Walk across the SIMPSON DESERT

The Simpson Desert is a large area of dry, red sandy plain and dunes in Northern Territory, South Australia and Queensland in central Australia.It is the fourth largest Australian desert, with an area of 176,500 km? (68,100 sq mi) and is the world's largest sand dune desert.

The desert is underlain by the Great Artesian Basin, one of the largest inland drainage areas in the world. Water from the basin rises to the surface at numerous natural springs, including Dalhousie Springs, and at bores drilled along stock routes, or duringpetroleum exploration. As a result of exploitation by such bores, the flow of water to springs has been steadily decreasing in recent years. It is also part of the Lake Eyre basin.
The Simpson Desert is an erg which contains the world's longest parallel sand dunes. These north-south oriented dunes are static, held in position by vegetation. They vary in height from 3 metres in the west to around 30 metres on the eastern side. The largest and most famous dune, Nappanerica, or more popularly Big Red (named by Simpson Desert traveller Dennis Bartell), is 40 metres in height.
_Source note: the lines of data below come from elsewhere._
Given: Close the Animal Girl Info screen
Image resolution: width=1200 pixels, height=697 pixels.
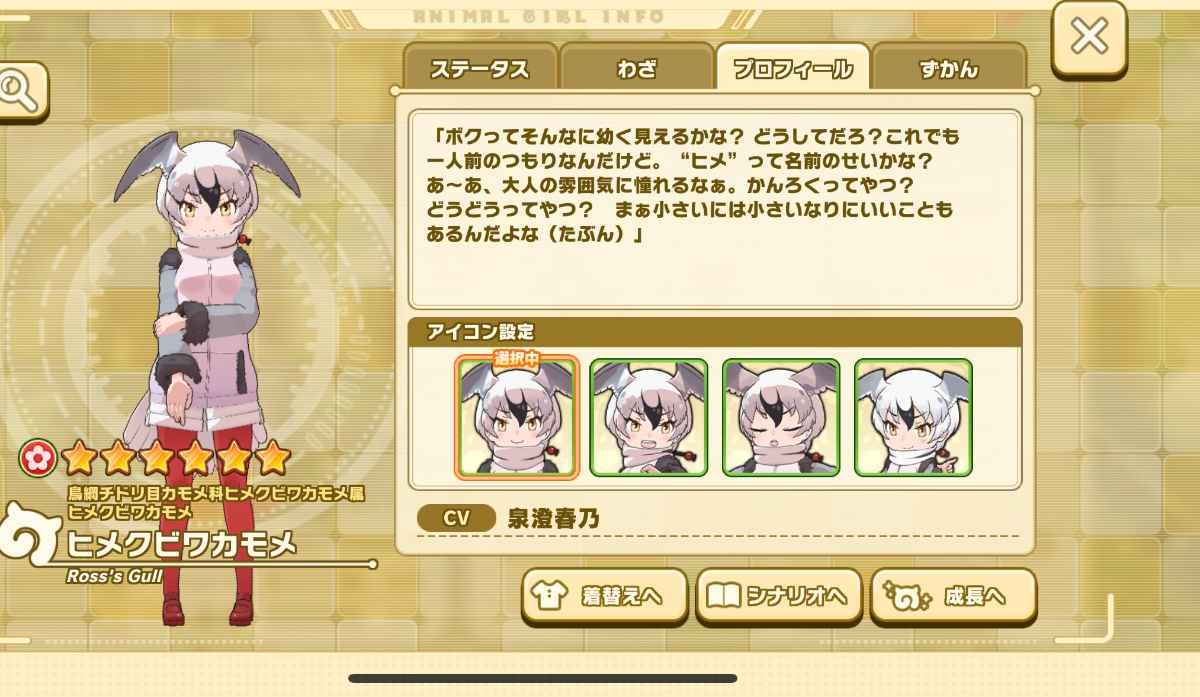Looking at the screenshot, I should coord(1089,38).
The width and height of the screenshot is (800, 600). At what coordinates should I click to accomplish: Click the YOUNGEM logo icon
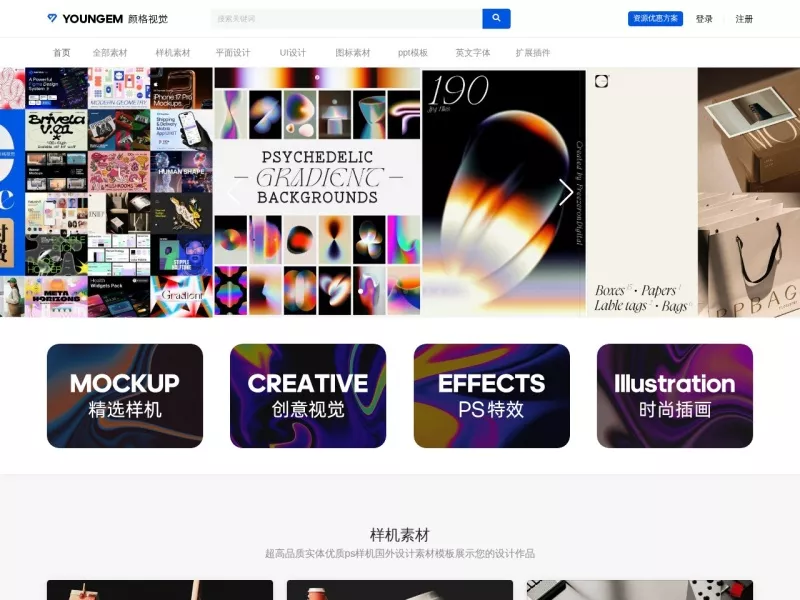[52, 18]
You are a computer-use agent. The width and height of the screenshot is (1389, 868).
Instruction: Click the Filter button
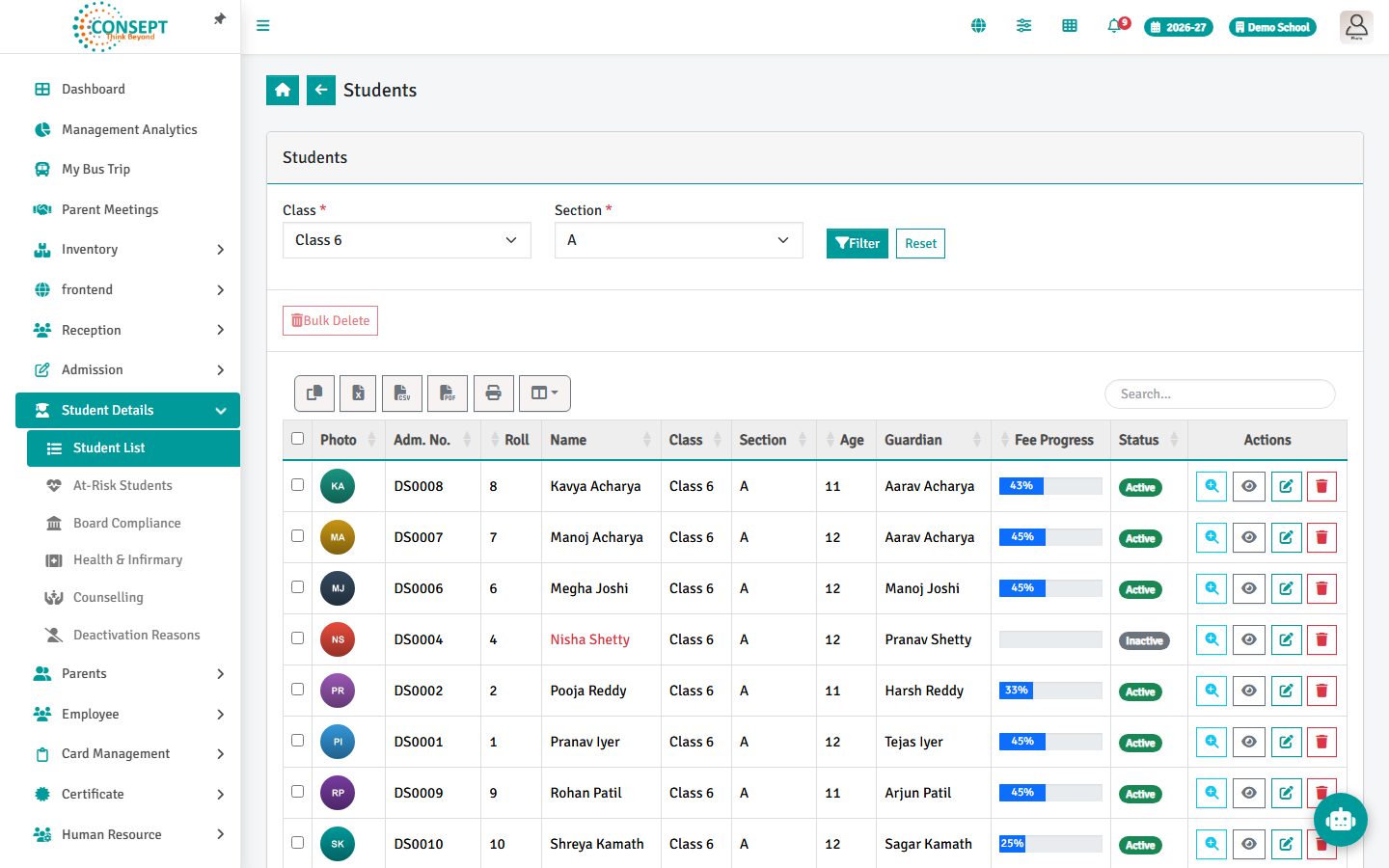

No maintained roads cross the desert. The Donohue Highway is an unpaved outback track passing from near Boulia towards the Northern Territory border in the north of the desert. There are tracks that were created during seismic surveys in the search for gas and oil during the 1960s and 1970s. These include the French Line, the Rig Road, and the QAA Line. Such tracks are still navigable by well-equipped four-wheel-drive vehicles which must carry extra fuel and water. Towns providing access to the South Australian edge of the Simpson Desert include Innamincka to the south and Oodnadatta to the southwest; and from the eastern (Queensland) side include Birdsville, Bedourie, Thargomindah and Windorah.